**Input material:**
<<<<
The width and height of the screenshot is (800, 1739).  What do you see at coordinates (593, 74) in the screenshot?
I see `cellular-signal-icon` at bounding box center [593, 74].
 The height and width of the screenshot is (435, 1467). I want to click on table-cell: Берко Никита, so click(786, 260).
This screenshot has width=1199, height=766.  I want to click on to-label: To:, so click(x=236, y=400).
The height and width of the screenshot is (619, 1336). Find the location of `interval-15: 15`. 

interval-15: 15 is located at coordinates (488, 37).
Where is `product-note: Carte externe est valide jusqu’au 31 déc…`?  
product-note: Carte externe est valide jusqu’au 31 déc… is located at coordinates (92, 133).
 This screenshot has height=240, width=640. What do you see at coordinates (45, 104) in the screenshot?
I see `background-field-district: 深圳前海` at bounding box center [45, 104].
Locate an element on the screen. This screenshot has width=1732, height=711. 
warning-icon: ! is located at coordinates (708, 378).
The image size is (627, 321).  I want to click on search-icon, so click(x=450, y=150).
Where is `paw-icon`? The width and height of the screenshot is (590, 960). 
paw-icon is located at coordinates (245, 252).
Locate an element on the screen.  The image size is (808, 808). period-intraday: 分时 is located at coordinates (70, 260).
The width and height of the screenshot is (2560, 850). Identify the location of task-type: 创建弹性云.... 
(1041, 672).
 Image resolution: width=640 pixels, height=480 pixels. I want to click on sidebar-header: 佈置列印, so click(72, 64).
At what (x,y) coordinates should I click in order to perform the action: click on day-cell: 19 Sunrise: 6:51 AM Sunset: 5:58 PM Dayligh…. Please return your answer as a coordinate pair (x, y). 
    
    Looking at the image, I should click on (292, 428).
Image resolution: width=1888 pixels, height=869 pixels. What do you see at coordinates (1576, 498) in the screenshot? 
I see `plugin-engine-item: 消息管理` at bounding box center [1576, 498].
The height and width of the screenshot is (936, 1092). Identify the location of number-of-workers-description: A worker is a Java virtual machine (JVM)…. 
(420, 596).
>>>>
**What is needed:** Locate each line in the items above that contains the word "size", and copy those lines out in full.

**Solution:**
The image size is (627, 321).  I want to click on search-icon, so click(x=450, y=150).
Locate an element on the screen.  The image size is (808, 808). period-intraday: 分时 is located at coordinates (70, 260).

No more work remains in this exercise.